We have quite a lot of mistletoe on the Eucalypts growing on our property. This is a good thing as the presence of mistletoe is highly correlated with high biodiversity. Right now (ie mid-July) some (on a later check, about 50%) of them are flowering and I was able to get an image of flowers which had been knocked down.I am not sure what caused them to descend: no log trucks have been seen on the place so my next favourite nominees for environmental destruction are Crimson Rosellas. However these plants are the favourite hang-outs of some rather uncommon honeyeaters and they will thus be closely studied!

The flowers above are of the Drooping Mistletoe (Amyema pendula) which flowers all year.

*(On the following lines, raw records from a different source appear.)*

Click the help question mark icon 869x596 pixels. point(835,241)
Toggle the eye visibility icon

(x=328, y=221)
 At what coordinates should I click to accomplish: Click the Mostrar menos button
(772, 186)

I have subsequently checked out another low-growing mistletoe and found that every flower in the bunch had a stalk so that turned out to be the Stalked Mistletoe (A. miquellii). With A. pendula the central flower in each group is sessile (in plain language, has no stalk). It's nice to have both of the species present on the block!

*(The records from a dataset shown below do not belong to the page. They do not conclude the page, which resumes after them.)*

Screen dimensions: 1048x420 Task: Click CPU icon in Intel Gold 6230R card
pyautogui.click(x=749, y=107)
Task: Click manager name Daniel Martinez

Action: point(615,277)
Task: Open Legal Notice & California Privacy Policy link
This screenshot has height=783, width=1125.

As well as the fallen mistletoe blossom the first Silver Wattle (Acacia dealbata) has flowered! Here are a couple of blurry images - the wind was blowing enough to shift them in and out of focus).

1 comment:

Denis Wilson said...

Hi Martin
In my little edge of rainforest habitat, Mistletoes (on Blackwood Wattles) are the only large flowers which produce nectar in Robertson Rainforest.
Consequently, when they flower, the Little Wattlebirds appear, and take control.
Nice to see the early Silver Wattle flowers - hope of warmer weather ahead - if you are able to delude yourself as I do.
August is usually nastier than July here. But as long as the Wattles are in flower, we can dream of Spring.